### [Task item]
Note the line where "This screenshot has height=477, width=670." appears in the data below; write it out exactly, along with every line that comes after it to the end.

::::::::

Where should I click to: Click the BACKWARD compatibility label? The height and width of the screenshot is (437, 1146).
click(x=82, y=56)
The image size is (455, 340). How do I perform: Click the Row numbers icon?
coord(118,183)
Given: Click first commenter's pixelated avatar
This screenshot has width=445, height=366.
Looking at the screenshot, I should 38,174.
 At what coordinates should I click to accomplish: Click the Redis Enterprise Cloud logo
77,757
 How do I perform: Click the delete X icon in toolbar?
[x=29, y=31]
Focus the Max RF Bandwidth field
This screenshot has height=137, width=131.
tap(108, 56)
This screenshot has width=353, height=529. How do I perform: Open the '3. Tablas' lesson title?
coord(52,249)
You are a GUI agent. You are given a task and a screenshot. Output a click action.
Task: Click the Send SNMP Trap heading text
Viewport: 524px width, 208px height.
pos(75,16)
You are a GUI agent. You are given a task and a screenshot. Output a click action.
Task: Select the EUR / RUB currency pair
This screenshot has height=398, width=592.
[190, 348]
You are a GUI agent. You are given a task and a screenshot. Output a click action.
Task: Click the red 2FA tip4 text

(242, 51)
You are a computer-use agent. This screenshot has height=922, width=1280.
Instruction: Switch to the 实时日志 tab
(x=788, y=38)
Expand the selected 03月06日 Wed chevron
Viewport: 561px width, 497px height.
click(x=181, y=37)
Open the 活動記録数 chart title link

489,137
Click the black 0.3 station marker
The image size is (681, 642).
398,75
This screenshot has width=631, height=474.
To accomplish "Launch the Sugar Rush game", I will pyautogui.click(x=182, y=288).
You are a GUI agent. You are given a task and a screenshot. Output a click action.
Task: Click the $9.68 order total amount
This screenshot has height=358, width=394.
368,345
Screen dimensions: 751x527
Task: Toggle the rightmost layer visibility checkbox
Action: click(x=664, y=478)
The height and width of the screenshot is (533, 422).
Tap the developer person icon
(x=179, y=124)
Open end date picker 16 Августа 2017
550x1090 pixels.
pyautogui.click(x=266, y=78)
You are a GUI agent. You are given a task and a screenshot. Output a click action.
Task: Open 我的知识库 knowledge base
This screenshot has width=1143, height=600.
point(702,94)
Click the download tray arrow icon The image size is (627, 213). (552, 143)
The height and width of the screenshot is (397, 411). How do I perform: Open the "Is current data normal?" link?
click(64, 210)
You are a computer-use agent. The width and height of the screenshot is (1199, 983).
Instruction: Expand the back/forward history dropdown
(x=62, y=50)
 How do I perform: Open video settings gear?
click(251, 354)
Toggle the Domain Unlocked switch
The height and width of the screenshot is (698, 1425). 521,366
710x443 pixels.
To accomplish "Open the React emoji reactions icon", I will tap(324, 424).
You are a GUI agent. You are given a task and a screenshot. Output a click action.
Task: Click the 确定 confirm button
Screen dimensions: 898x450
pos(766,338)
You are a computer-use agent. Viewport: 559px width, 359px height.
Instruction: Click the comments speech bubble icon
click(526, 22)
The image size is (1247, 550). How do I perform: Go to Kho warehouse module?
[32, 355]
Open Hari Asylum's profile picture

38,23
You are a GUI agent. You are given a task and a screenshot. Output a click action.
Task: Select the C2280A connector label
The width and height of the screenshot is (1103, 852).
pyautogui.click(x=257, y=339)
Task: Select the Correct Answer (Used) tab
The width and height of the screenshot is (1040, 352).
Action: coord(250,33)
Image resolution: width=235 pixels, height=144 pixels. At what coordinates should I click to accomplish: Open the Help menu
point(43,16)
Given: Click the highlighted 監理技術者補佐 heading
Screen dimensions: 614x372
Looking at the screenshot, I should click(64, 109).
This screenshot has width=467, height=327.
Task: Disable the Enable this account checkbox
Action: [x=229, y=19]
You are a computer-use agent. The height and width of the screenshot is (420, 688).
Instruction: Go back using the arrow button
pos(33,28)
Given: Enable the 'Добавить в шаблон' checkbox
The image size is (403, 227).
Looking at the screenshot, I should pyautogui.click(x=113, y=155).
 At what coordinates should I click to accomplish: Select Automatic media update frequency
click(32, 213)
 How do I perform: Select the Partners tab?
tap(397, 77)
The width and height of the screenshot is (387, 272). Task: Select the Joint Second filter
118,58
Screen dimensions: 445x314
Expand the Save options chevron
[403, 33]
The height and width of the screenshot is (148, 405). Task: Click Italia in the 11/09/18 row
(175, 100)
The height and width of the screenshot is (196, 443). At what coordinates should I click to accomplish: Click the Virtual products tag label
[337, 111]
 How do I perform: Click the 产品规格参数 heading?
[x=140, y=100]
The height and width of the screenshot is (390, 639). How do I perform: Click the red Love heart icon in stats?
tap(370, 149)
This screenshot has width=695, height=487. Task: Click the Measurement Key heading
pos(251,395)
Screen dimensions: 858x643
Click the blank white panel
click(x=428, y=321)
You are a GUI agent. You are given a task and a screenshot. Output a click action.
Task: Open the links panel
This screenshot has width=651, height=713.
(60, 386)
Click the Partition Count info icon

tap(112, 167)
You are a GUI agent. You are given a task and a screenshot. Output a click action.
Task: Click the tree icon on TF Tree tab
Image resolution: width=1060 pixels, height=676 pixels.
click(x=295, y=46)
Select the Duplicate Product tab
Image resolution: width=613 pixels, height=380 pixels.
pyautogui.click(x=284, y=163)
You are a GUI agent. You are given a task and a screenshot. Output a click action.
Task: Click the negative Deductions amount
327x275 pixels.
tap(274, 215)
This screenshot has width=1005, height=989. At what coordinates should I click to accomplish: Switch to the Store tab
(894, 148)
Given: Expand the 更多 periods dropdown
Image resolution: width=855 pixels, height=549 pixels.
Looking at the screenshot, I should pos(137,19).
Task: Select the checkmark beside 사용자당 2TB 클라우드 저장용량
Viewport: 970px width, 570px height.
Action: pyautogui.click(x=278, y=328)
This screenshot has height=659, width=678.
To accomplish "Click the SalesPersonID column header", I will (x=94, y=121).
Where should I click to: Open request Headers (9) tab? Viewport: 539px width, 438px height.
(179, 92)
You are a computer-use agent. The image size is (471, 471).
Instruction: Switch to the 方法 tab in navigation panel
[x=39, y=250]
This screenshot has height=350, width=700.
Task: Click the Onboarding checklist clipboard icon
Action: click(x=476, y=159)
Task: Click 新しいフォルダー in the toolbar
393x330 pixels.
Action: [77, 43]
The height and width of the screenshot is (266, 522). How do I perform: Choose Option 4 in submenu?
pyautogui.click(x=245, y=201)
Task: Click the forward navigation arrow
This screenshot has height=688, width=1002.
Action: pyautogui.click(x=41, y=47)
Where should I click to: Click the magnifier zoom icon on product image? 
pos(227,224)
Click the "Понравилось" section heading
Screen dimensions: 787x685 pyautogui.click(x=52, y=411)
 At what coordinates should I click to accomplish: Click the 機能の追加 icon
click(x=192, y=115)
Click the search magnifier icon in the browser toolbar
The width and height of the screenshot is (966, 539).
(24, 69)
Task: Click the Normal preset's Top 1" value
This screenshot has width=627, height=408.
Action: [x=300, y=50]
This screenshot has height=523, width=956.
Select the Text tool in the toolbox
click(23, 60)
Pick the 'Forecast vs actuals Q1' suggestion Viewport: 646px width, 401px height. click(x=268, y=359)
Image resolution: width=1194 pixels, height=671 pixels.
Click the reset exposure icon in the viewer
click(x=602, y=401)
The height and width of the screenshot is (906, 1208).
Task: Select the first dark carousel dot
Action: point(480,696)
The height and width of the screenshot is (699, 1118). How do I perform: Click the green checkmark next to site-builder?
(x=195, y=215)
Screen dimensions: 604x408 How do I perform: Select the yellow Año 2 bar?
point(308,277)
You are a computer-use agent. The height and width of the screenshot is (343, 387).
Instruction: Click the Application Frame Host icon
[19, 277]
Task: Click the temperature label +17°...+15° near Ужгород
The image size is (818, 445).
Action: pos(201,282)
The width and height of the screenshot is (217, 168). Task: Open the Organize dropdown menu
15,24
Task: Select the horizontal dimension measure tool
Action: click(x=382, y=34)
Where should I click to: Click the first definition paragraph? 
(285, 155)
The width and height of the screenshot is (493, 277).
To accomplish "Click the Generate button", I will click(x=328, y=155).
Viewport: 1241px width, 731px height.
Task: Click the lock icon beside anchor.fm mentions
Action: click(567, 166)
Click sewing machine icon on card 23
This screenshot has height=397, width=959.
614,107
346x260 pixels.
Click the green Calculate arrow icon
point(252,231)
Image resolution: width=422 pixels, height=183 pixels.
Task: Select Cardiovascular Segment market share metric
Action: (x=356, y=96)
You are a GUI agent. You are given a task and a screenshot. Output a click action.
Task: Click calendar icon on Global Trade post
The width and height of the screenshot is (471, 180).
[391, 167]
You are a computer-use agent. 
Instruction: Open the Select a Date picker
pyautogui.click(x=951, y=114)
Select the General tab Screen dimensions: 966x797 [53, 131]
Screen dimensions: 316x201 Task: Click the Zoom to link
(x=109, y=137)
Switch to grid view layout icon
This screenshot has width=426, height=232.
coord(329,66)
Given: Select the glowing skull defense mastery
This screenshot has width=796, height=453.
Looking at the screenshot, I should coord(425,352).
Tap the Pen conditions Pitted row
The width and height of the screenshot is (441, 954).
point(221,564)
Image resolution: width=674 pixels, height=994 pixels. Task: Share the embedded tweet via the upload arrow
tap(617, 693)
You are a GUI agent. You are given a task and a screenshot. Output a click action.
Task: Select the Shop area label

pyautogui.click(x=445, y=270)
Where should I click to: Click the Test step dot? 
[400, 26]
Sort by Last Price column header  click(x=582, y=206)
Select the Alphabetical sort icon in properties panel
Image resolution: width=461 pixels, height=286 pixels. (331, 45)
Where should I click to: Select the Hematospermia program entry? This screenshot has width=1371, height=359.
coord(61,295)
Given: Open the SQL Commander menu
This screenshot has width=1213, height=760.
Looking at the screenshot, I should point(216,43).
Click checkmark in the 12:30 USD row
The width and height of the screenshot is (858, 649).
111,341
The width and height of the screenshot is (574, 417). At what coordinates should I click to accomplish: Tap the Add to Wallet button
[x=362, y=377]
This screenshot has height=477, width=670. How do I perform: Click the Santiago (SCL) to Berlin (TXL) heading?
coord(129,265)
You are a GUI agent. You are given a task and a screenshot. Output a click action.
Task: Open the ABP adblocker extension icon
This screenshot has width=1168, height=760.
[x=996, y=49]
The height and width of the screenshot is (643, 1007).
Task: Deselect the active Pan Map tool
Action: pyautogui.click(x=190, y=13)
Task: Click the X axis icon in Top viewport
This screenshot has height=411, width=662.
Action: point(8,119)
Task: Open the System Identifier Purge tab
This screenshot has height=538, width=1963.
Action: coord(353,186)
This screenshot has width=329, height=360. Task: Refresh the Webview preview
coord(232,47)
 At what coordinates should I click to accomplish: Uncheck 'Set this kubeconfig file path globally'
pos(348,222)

::::::::

### [The completed task]
This screenshot has height=477, width=670. How do I perform: Click the Santiago (SCL) to Berlin (TXL) heading?
coord(129,265)
You are a GUI agent. You are given a task and a screenshot. Output a click action.
Task: Open the ABP adblocker extension icon
This screenshot has width=1168, height=760.
[x=996, y=49]
The height and width of the screenshot is (643, 1007).
Task: Deselect the active Pan Map tool
Action: pyautogui.click(x=190, y=13)
Task: Click the X axis icon in Top viewport
This screenshot has height=411, width=662.
Action: point(8,119)
Task: Open the System Identifier Purge tab
This screenshot has height=538, width=1963.
Action: coord(353,186)
This screenshot has width=329, height=360. Task: Refresh the Webview preview
coord(232,47)
 At what coordinates should I click to accomplish: Uncheck 'Set this kubeconfig file path globally'
pos(348,222)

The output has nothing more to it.